Na ocasião, Jaime Calado concedeu entrevista ao repórter da TV Ponta Negra, Kleber Teixeira, e falou em nome dos gestores municipais potiguares sobre a preocupação do impacto do reajuste do piso nacional do professor na folha de pagamento das prefeituras.

quinta-feira, 23 de fevereiro de 2012

Votação de royalties, piso salarial dos professores e fim de mandato marcam mobilização de prefeitos do RN

Benes Leocádio (foto), presidente da Femurn.


A Federação dos Municípios do Rio Grande do Norte (Femurn) vai passar o resto da semana mobilizando prefeitos, a fim de que participem, na próxima terça-feira, dia 28, do primeiro movimento municipalista do ano em Brasília: A mobilização foi convocada pelo movimento municipalista para acompanhar o processo de votação do projeto de redistribuição dos royalties do petróleo, na Câmara dos Deputados.

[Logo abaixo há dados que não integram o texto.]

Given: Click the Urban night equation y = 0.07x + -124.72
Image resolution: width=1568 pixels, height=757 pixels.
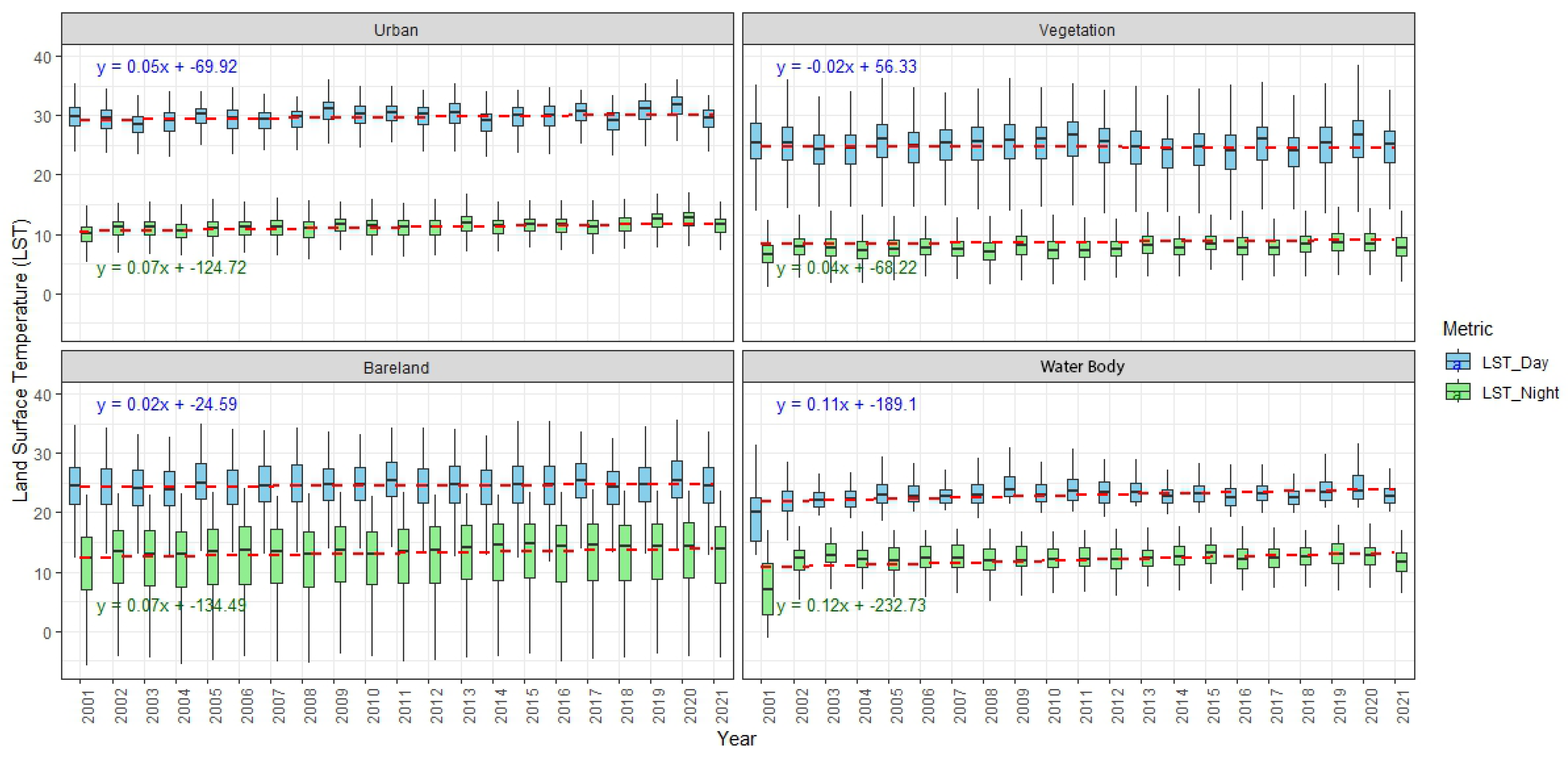Looking at the screenshot, I should coord(171,268).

O presidente da Femurn, Benes Leocádio, disse a imprensa que a aprovação do projeto vai acrescentar cerca de R$ 100 milhões nas receitas dos 167 municípios do Estado. Ou seja, cada município contará com recursos de R$ 400 mil a R$ 500 mil por ano, para livre aplicação, "exceto pagamento de despesa com pessoal".

De todo modo, Benes Leocádio afirma que isso trará um grande "alívio" para as receitas dos municípios, diante do fato que o comportamento das receitas do Fundo de Participação dos Municípios (FPM) "não é o mesmo da última década", pois vem caindo nos últimos três anos. Além disso, Leocádio, que é prefeito de Lajes, município a 120 quilômetros de Natal e situado na região do Sertão/Central do Estado, explica que os prefeitos não passariam a depender tanto das emendas parlamentares para a execução de obras.

Ele explica, por exemplo, que anteriormente, depois de feito o empenho das emendas, o município imediatamente começava uma obra. Agora não, depois de todo o trâmite burocrático nos ministérios, o município só pode abrir a licitação depois que é liberada a primeira parcela e ter autorização da Caixa Econômica Federal (CEF), responsável pelo repasse dos recursos.

O presidente da Confederação Nacional dos Municípios (CNM). Paulo Ziulkoski, diz que a mobilização é para cobrar "aquilo que foi prometido ainda para 2011", que é a Câmara votar a distribuição dos royalties ainda neste primeiro semestre, "como foi divulgado pela Casa". O projeto de redistribuição dos royalties do petróleo já foi aprovado no Senado Federal, em outubro do ano passado.

Benes Leocário acredita que não haverá problema para a aprovação da redistribuição dos royalties, porque o projeto prevê o congelamento dos valores recebidos por Rio de Janeiro e Espírito Santo no ano passado, enquanto não começar a produção de petróleo na área do pré-sal.

Antes de ir à votação no plenário da Câmara, o projeto de redistribuição dos royalties será debatido numa comissão especial, formada 31 deputados, dos quais 22 serão nomeados como titulares e 18 para suplentes. A Comissão terá 40 sessões em tempo determinado para analisar o PL 2565/2011 antes da votação em Plenário.

No dia 28, também serão discutidos pelos prefeitos outros assuntos, como o financiamento da saúde, o piso salarial dos professores, finanças municipais e encerramento de mandato. "O piso do magistério é um assunto que nos preocupa, porque de acordo com o número de alunos/ano, o reajuste será de 22%", disse Benes Leocádio, e isso pode trazer problemas para os municípios que já estão dentro do limite prudencial previsto na Lei de Responsabilidade Fiscal (LRF).